A militia guard stood sentry at the hatches. He saluted Les and moved out of the way.

Eevi was the only officer at her station. She swiveled her chair and smiled. “Good morning, Captain. Did you get Cricket up and running?”

“I did,” he said. “Where’s Layla?”

“Resting, sir.”

“Good. She needs it.”

“Why do you have your jumpsuit and armor?” Eevi asked, eyeing the gear in his arms. “Is something wrong?”

“No, just being prepared,” Les said. He put the gear down and moved over to his chair. “What’s our status, Timothy?”

The AI appeared at the helm, looking out the portholes at the storm that blotted out the horizon.

“We’re currently hovering at twenty-one thousand feet, three miles from the coastline,” Timothy said. “Skies are clear in our current location, but the storm over the target is intensifying, and expanding in all directions.”

“Keep an eye on it,” said Les. “And program a course for Cricket that takes it under the storm.”

“Already done, sir. Uploading to the drone… now.”

Les buzzed the launch bay. “Is Cricket ready to deploy?”

“Yes, sir,” Alfred replied.

“Good. Launch on my mark.”

Les turned on the robot’s weapons system by typing in his pass code. He brought up the drone’s cameras on the main monitor. Next, he accessed the data feed in a subscreen that would show them a minimap and location of the divers once Cricket got in range.

“Mark,” Les said.

The bridge doors whisked open, and Layla entered.

“Just in time,” Les said. “I just launched Cricket.”

“Have you heard anything from Tin or Mags yet?” she asked.

“Not yet, but we’re hoping Cricket can give us an idea of where they are within the next few minutes.”

Layla brushed her braid over her shoulder and sat at her station. She smiled at Eevi, but Les could feel the tension in both of them as they waited for news of their men.

Les had tried not to think of Trey, but old memories surfaced unbidden as he waited. For some reason, he had a bad feeling about things on the ground, as if something terrible had happened during the night. He buried the thought and tapped his monitor to pull up the data on-screen.
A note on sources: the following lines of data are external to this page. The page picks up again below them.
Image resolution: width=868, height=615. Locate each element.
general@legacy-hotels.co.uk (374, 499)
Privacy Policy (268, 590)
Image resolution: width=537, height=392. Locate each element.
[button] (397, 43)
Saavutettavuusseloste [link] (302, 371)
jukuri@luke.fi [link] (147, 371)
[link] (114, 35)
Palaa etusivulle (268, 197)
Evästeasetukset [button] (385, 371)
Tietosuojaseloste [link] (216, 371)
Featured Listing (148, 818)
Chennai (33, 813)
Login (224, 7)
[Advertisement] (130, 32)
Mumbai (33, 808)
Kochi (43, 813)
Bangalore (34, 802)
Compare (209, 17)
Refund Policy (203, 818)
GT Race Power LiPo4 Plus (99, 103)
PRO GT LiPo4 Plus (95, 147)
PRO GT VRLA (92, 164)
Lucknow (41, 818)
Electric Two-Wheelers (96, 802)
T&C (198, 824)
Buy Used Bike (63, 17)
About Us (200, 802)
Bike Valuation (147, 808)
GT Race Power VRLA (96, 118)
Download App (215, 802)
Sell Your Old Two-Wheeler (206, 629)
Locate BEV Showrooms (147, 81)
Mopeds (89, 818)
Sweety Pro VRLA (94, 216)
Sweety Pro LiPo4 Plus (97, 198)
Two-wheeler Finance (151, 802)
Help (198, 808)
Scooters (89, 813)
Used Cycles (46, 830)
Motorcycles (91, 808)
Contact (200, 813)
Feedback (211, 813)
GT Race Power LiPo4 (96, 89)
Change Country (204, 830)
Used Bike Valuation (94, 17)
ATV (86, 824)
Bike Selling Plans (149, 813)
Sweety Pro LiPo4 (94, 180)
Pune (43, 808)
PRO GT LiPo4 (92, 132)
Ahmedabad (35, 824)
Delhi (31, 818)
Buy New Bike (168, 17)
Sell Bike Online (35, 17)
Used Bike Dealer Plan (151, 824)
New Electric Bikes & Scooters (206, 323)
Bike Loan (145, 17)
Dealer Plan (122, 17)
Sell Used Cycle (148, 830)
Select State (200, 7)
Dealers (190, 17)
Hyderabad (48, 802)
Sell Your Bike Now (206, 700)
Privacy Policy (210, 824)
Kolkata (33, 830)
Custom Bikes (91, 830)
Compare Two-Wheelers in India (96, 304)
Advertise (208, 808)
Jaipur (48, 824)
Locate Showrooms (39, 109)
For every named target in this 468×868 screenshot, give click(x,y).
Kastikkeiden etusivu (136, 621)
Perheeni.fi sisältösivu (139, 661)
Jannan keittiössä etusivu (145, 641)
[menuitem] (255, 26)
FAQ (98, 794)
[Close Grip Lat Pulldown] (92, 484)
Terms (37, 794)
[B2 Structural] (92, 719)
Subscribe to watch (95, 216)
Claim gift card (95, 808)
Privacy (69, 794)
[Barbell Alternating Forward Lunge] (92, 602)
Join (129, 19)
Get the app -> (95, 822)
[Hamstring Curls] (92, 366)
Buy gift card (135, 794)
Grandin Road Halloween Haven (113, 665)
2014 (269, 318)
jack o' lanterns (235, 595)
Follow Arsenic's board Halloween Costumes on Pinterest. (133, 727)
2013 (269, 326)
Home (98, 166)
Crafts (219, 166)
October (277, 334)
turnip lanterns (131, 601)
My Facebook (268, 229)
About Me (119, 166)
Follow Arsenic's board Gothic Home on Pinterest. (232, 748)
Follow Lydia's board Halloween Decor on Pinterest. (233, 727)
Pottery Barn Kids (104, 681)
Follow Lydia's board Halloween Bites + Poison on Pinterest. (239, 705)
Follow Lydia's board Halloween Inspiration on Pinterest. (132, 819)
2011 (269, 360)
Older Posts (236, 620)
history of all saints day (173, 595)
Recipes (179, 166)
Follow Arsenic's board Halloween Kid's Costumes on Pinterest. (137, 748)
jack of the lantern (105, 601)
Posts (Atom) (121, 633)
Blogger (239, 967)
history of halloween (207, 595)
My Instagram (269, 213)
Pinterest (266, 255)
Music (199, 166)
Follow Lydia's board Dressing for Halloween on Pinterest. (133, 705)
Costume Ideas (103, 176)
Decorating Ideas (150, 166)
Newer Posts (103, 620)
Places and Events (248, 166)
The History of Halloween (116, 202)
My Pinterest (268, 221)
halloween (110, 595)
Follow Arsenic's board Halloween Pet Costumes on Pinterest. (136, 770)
Cricket lowered through the sky and then switched to thrusters, moving fast in the turbulent air beneath the storm clouds.

“Almost in position for a first scan,” Timothy announced.

Les was starting to doubt that any defectors were out there. Avenging his son might have to wait. Right now, the most important thing was finding the survivors of the bunker and bringing his divers home safely.

The first stream of data from Cricket’s scan rolled across the screen. Magnolia’s and Rodger’s beacons were moving at a good clip. They both were still alive and nearing the target.

Next came the data for Team Raptor.

But that couldn’t be right. Les saw only two beacons.

A moan of dread resounded through the bridge.

“No… no… This can’t be right,” Layla said. She looked over at Les, then to Timothy.

Eevi’s eyes were glazed with tears. “This can’t be real,” she said. “Can’t be real.”

“Tell me that’s wrong,” Les said to Timothy, hoping the ensign was right.

The AI hesitated a moment before replying, perhaps to double-check or perhaps because he, too, was staggered by the data.

“I’m sorry, Captain, but the scan appears to be correct,” he said. “Edgar’s, Arlo’s, and Alexander’s beacons are offline.”

Eevi stared ahead in shock.

“I’m afraid those divers have been killed,” Timothy said.